Intel's oneAPI/Level Zero API ships SPIR-V, afaik (or maybe regular SPIR?). oneAPI can also work on top of OpenCL instead of L0. SPIR-V is neat because it's an open standard, so in theory you can get L0 working on non-Intel GPUs (and iirc Intel also uses it for e.g. FPGA's). But both SPIR-V and NVPTX solve the "machine-specific" problem AMD has.

[my123]

Old SPIR is dead (was an LLVM dialect), oneAPI L0 uses SPIR-V.

> (I think they even have https://gpuopen.com/orochi/ which explicitly allows compiling a single binary for both ROCm and CUDA).

Orochi sidesteps this problem... by only supporting NVRTC-style runtime compilation with C++ as input.

And even then, the HIP C++ compiler library is bundled as part of Orochi instead of being part of the app. This means that your app using Orochi will not run on a future GPU gen unless it's updated against a newer Orochi runtime.

[ColonelPhantom]

> And even then, the HIP C++ compiler library is bundled as part of Orochi instead of being part of the app. This means that your app using Orochi will not run on a future GPU gen unless it's updated against a newer Orochi runtime.

Ugh. Leave it to AMD to make something that technically works but is an absolute nightmare.

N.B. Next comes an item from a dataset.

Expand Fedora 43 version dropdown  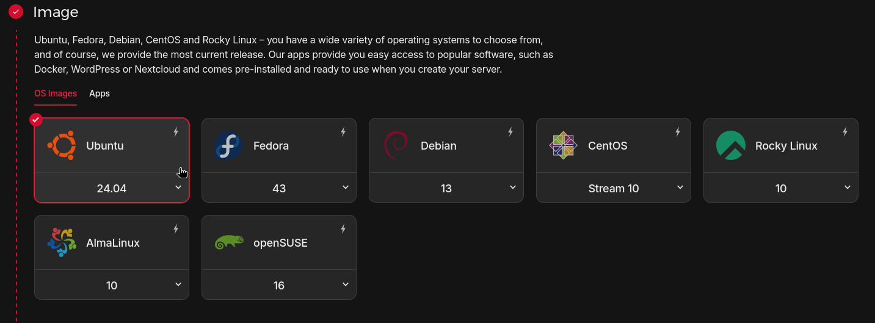point(279,187)
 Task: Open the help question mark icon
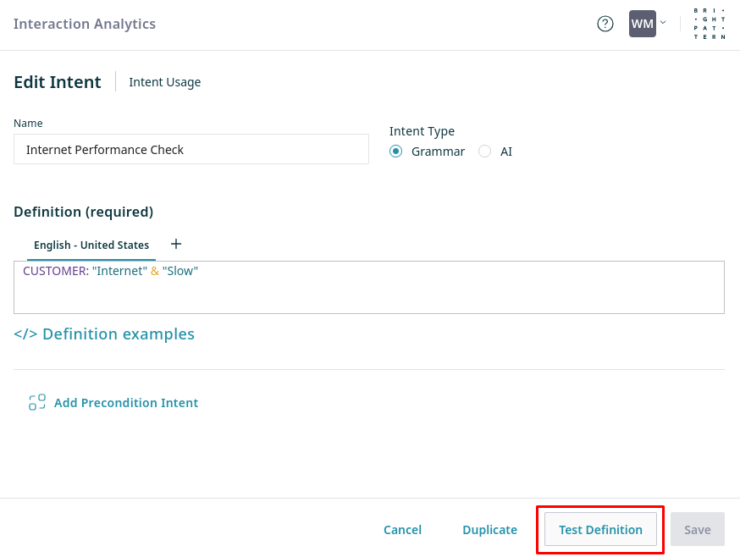point(605,24)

IIRC this machine code nonsense is also the reason that GPU support is such an issue for AMD: to 'support' a chip, they need to bake binaries for that chip in all libraries. So to enable RDNA1, they'd need to ship RDNA1 code in all their libraries, which would make the install size balloon to crazy levels. At least Intel got it right.

I do believe that running oneAPI on AMD is possible, but it still needs HIP/ROCm? Wonder if it would be possible to bake a L0 backend for AMD that just uses SPIR-V like the Intel stuff does, side-stepping this issue entirely.

Frankly I wish AMD and Intel just started working together more on this stuff. Both of them stand to gain from a cross-vendor standard that works well.

[my123]

> So to enable RDNA1, they'd need to ship RDNA1 code in all their libraries

RDNA1? more like 3 binary slices. Navi10 (5700 XT), Navi12 (AWS G4ad) and Navi14 (5500 XT) require separate binaries!

> I do believe that running oneAPI on AMD is possible, but it still needs HIP/ROCm?

Yes, HIP runtimes for AMD GPUs rely on an underlying HIP implementation.

> Wonder if it would be possible to bake a L0 backend for AMD

Yes. But why would anybody not named AMD do that? It's AMD's hardware so AMD has to support it. OSS/hobbyists can only do so much.

> Frankly I wish AMD and Intel just started working together more on this stuff

Why? AMD truly does not care about GPGPU APIs for the masses. For their management it's a useless additional expense so they haven't been doing it.

A chunk of the community has wanted to consider AMD as an NV alternative for this, but AMD are not selling the same product. They think that their gaming GPU line is gaming centred w/ often bare minimum support for other markets if any, while NV cares about a much wider audience.

That's how the market ended up with: Q3 2022 Discrete GPU Market Share Report: NVIDIA Gains 88% Market Share Hold, AMD Now at 8% Followed By Intel at 4%.